手持雙劍的吳迪不屑的哼了一聲,正欲收起武器下場之時,卻發現那早該響起的驚呼、吶喊聲竟是遲遲未至!
咯嘣——
一聲脆響自身後傳來,吳迪連忙轉身,卻見張寒已從地上爬起,喉嚨一滾嚥下了什麼,而後,胸前的傷口便已肉眼可見的速度癒合了!
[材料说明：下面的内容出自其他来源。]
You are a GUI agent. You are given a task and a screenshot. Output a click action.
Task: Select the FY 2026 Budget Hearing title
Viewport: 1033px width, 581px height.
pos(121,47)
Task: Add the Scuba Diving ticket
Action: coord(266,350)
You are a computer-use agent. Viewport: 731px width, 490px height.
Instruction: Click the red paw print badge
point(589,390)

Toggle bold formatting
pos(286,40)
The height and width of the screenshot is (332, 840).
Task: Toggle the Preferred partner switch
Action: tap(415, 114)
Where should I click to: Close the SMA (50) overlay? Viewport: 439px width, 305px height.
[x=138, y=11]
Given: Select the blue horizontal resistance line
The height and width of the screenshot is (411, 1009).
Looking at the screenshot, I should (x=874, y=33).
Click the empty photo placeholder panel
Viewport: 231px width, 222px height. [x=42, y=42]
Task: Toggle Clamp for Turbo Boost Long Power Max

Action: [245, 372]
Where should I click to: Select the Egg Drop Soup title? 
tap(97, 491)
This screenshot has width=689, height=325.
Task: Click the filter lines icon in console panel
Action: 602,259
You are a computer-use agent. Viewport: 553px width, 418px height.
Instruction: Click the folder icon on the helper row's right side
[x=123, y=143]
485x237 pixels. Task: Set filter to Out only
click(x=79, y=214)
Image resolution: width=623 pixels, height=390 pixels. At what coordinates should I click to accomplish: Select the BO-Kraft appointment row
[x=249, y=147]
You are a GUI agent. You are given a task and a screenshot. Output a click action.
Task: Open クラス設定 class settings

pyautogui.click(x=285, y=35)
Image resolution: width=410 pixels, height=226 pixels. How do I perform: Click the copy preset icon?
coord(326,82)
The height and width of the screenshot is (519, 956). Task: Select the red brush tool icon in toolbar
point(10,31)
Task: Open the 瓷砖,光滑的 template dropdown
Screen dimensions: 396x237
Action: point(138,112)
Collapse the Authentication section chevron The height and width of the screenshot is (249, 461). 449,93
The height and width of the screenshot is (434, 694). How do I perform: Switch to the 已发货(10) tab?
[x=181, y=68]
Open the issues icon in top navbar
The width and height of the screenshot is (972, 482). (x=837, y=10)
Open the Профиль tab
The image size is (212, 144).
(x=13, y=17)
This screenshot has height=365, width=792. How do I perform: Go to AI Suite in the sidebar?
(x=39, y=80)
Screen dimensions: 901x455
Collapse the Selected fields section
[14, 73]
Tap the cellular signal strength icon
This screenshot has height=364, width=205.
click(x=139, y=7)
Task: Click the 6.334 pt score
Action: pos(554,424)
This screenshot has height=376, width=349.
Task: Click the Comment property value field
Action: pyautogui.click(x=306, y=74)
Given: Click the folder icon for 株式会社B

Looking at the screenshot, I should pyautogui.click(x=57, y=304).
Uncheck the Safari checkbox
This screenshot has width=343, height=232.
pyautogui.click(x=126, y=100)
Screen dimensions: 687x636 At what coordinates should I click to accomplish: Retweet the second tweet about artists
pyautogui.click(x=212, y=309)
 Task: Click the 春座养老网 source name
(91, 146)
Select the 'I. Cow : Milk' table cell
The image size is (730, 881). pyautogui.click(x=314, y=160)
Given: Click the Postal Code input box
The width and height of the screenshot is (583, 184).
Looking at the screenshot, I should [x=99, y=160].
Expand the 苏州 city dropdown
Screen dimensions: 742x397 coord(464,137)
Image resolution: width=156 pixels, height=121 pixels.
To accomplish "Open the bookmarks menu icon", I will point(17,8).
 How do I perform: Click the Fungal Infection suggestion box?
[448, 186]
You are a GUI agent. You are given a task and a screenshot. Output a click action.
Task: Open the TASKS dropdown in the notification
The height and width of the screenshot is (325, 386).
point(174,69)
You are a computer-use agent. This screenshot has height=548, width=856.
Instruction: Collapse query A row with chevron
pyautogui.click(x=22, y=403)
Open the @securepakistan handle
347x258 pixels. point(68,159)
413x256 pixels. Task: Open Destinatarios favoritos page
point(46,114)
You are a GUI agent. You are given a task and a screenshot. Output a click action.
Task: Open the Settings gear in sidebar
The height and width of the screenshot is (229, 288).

“哎呀呀,真是虛驚一場啊,還以爲會被你給秒殺了呢!”張寒擦了擦嘴角的鮮血,又摸出一顆丹藥送入口中。
丹藥下肚,幾乎在頃刻之間,張寒的狀態便恢復如初。
“呵呵,小子,你倒是捨得!”吳迪冷笑一聲,眸子一眯,腳步一踏,再次衝向張寒。
不過這一次,張寒卻並未向之前那般毫無動作。
幾乎在吳迪動身的同時,張寒手中長劍也動了!
人們只看到兩道黑影相互衝去,而後擦出一道奪目的火星。
一切再次歸於平靜。
砰——
張寒重重倒地,手中長劍也已斷成兩節。
吳迪目光凝重地看了張寒一眼,長呼一口氣,心中卻依舊驚魂不定。
接連施展兩次必殺技,第一次沒能將對方擊殺也就算了,這第二次竟直接被對方看透了招數!
好在,即便對方看穿了他的殺招,也……
吳迪正慶幸着,卻見張寒再次從地上站了起來!
手往懷裡一插,跟着就摸出了一顆通體晶瑩的紅色丹藥,宛若吃豆子一般送入口中。
下一刻,胸口處的劍痕便再次癒合,眨眼功夫便已消失的一乾二淨!
要不是衣服上那殷紅的血跡,根本不像是受過傷的樣子。
看張寒那吃丹藥如吃豆子一般的模樣,吳迪也忍不住吞了口口水。
手中長劍直指張寒:“張無名是吧?丹藥挺多的嘛,我倒要看看你準備的丹藥能不能保住你這條命!”
聞言,張寒聳聳肩道:“這就不用你操心了,倒是你,還有沒有別的花樣?若依舊是剛剛那招,我勸你最好還是別再施展了!”
“哼,口出狂言,我倒要看看你拿什麼應對我的十字必殺技!”吳迪一聲怒吼,手中雙劍頓時散發出一股驚天威勢。
“呵呵,十字必殺技麼?名字倒是不錯。”張寒扭了扭脖子,發出一陣嘎巴嘎巴的聲響。
手長白銀長劍輕盈地轉了兩圈,直指吳迪道:“既然你自尋死路,那我也只能成全你了!”
吳迪聞言瞬間怒髮衝冠,開口咆哮道:“媽的,你個毛頭小子,哪來的自信敢這麼和我裝逼!?”